Re: htdig: Preliminary proposal for data structures to support phrases


Jason Moore (jmoore@informinteractive.com)
Mon, 8 Jun 1998 13:52:27 -0400 (EDT)


On Mon, 8 Jun 1998, Andrew Scherpbier wrote:

> Leslie Mikesell wrote:
> >
> > According to jmoore:
> > > What I propose is to store the words before and after each word in the
> > > index.
> > > -------+-----------------------------------------
> > > <Word> | <Previous Word><Next Word>
> >

> > Could you instead store a list of positions within
> > the document where each word appears?
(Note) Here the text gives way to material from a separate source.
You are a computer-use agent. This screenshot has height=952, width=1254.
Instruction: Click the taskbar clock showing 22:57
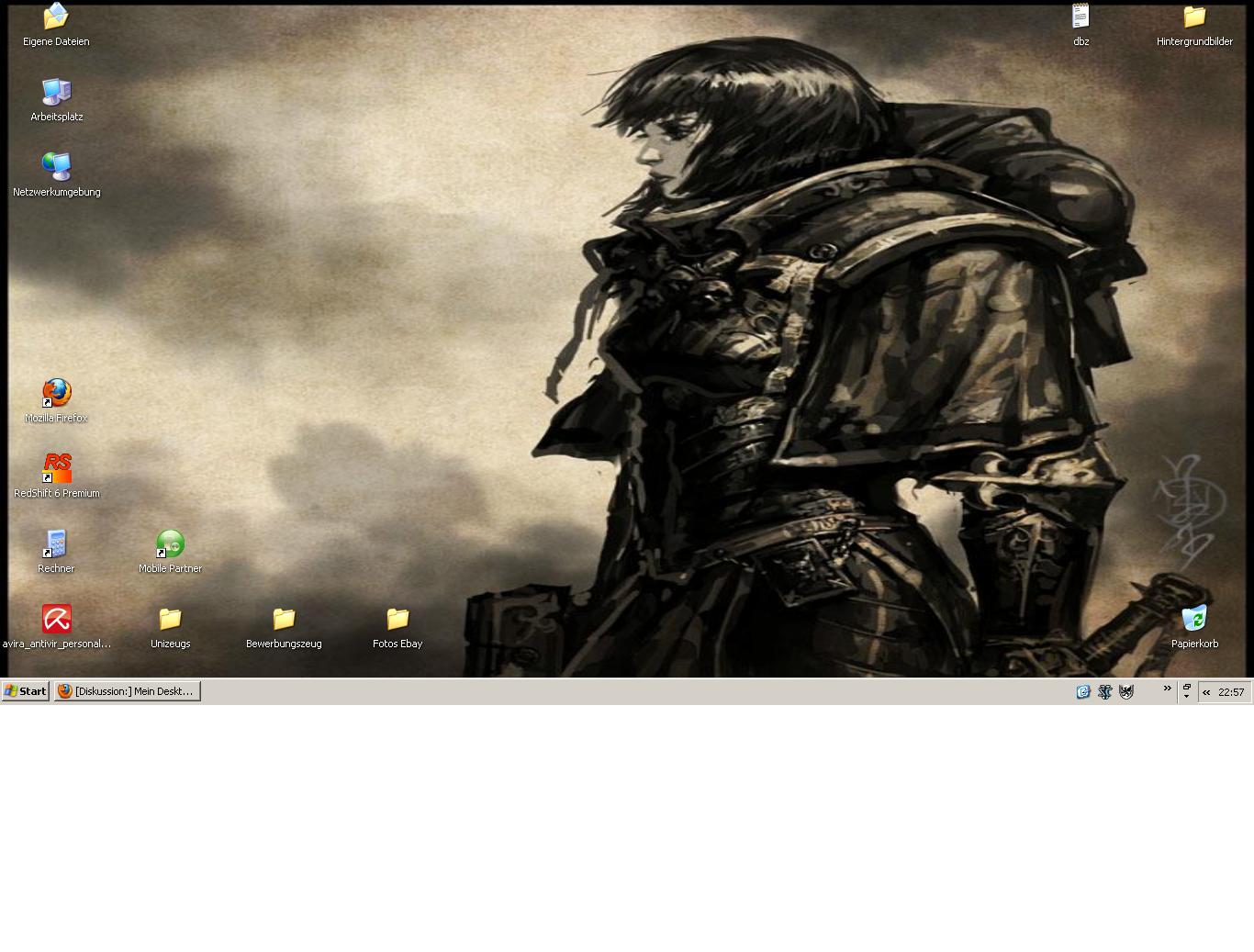point(1231,692)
Then after looking up the
> > potential matches containing all the words, discard the ones where
> > you can't assemble a consecutive list of position numbers matching
> > the words in the phrase.
>
> Interesting ideas. My plan to support phrase searching in ht://Dig 4 would
> add a word position to each word (first word in the document is word #0,
> second one #1, etc.)
> So, the word table looks something like this:
>
> create table word
> (
> word varchar(<wordlength>), // The word in question
> docid int, // reference to the document of the word
> index int, // location of word in doc, starting at 0
> anchorid int, // references to nearest named anchor
> context byte // context of word (<h1> vs. <title>, etc)
> );
>
> The only thing I am not sure about is whether to put the anchorid field in the
> word table or create a separate table that maps documents to anchors and their
> index in the document. It would save the 4 bytes per word record and still
> provide the anchor information.
>

Ah, you want to start using a relational database as the backend. Each
word is a row in the word table. ok.

(btw - what is the purpose of anchorid? It currently exists in htdig and
I couldn't figure out what it does. Does it need to be an long int?)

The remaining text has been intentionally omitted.